Le film commence et se termine par l’enterrement de « Mama Hindi », très mal interprétée par Hiam Abbass, la créatrice d’une école ouvertement a-politique et qui souhaite enseigner aux jeunes orphelins palestiniens les valeurs de leur culture et de leur histoire, dans un esprit humaniste et pacifique. L’histoire de la jeune Miral n’intervient qu’après nous avoir longuement présenté la directrice d’école et l’histoire détaillée de sa mère. Lorsque enfin l’intertitre « Miral » apparaît, on nous présente sa jeunesse à l’école, rebelle parce qu’elle veut défendre la cause des Palestiniens, puis amoureuse d’un Palestinien membre de l’OLP. S’ensuivent de nombreuses péripéties, des trahisons et des morts. Ajoutez à cela des séquences d’archives accompagnées de violons pour insister grossièrement sur la bêtise de la guerre et de la haine de l’autre. La belle et jeune actrice Freida Pinto incarne en revanche parfaitement Miral : son visage et son regard sont profonds et éloquents.

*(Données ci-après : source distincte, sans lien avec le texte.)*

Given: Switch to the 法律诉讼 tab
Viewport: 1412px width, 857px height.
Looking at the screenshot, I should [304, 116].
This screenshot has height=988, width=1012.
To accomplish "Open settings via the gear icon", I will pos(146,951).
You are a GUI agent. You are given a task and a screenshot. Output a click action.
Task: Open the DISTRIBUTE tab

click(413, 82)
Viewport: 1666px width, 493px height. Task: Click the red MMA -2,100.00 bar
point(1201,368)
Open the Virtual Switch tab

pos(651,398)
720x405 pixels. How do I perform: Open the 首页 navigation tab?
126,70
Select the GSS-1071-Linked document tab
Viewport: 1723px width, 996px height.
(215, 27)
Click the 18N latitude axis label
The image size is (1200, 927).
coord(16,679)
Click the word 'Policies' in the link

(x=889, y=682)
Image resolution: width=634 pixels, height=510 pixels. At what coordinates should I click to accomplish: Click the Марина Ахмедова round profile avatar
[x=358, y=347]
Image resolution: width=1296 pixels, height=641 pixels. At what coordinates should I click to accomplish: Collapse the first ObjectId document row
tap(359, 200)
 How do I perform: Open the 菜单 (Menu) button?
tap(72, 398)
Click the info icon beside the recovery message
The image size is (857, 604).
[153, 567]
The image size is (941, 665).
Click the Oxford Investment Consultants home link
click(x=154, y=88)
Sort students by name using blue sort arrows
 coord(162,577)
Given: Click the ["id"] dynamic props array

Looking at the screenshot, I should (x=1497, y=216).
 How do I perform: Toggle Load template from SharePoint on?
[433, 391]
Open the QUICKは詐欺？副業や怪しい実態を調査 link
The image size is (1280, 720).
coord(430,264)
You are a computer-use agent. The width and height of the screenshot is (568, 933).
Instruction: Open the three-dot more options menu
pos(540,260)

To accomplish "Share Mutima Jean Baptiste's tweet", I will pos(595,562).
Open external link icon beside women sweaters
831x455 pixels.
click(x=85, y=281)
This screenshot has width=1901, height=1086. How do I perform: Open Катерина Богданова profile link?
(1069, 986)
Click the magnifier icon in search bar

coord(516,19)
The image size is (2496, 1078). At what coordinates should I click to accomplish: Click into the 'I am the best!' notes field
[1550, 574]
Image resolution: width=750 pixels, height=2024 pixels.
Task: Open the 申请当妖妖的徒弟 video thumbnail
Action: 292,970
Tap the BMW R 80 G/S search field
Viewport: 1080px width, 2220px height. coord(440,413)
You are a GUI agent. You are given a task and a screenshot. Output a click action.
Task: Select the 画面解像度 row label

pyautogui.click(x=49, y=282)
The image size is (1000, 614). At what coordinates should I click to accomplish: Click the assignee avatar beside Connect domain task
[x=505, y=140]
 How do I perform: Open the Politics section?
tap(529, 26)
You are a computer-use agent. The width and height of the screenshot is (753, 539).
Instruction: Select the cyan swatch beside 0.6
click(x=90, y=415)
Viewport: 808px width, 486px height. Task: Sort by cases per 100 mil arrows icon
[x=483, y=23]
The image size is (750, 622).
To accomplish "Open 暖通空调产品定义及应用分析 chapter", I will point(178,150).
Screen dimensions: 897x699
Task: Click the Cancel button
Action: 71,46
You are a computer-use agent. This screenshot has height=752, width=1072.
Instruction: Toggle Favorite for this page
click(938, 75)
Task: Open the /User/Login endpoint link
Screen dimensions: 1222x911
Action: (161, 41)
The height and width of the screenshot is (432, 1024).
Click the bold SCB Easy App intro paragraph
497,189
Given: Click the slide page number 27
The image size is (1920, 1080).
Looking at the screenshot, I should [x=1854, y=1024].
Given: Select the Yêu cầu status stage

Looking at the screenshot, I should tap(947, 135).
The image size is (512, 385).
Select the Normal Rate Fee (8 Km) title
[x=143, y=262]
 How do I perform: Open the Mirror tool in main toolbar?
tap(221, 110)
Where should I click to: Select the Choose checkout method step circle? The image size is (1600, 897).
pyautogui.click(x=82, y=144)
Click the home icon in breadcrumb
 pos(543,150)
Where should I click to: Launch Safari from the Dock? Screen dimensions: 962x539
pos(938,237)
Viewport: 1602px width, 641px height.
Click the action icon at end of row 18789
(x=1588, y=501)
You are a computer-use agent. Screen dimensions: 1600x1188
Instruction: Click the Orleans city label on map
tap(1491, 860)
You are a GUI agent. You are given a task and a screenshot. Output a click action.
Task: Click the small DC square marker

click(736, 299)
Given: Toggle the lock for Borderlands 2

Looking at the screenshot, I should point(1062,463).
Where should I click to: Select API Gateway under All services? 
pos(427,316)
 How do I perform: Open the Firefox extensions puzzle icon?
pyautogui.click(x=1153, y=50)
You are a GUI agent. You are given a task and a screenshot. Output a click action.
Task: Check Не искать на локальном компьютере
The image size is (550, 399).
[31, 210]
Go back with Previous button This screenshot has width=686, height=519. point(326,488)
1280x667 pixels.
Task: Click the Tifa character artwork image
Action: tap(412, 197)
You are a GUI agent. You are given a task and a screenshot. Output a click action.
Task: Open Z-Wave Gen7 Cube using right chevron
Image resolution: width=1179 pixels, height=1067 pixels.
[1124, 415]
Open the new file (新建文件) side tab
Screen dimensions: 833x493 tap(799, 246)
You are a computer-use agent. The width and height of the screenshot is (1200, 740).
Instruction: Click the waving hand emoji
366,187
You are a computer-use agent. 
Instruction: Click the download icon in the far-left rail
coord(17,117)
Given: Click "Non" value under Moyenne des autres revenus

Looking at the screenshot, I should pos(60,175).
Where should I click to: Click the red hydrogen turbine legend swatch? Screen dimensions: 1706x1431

Parmi les qualités du film, car il en a, on peut retenir certaines séquences qui montrent que le réalisateur a la capacité d’offrir une esthétique plus riche, plus complexe, mais qui ne se révèle malheureusement que partiellement. Le cadrage, le jeu sur le flou ou la lumière sont intéressants mais ne permettent pas au film de tenir la route : cela reste ponctuel et inégal. Cela donne évidemment l’impression que le film aurait pu donner quelque chose de bien plus poussé. Prenons l’exemple de la scène du suicide de la mère de Miral : pendant cette séquence, la caméra prend la place de la mère qui se noie progressivement, au fil des vagues, et se clôt sur un magnifique plan de cette mer qui prend alors la valeur symbolique d’un lieu, non plus de vie, mais de mort. Cette mer, Miral la reverra de l’appartement de sa tante, juste avant de rencontrer une jeune Israélienne, Ruth. L’amitié entre ces deux jeunes filles, qui se noue sur une plage, remplace alors le désespoir symbolique de la mère de Miral. Le symbole est là et le réalisateur ne manque pas d’humour pour apporter un peu de légèreté à cette rencontre : la tante de Miral qui ne parle qu’arabe lorsque sa belle-fille israélienne vient déjeuner chez elle, rien que pour la mettre mal à l’aise, alors qu’elle parle parfaitement anglais.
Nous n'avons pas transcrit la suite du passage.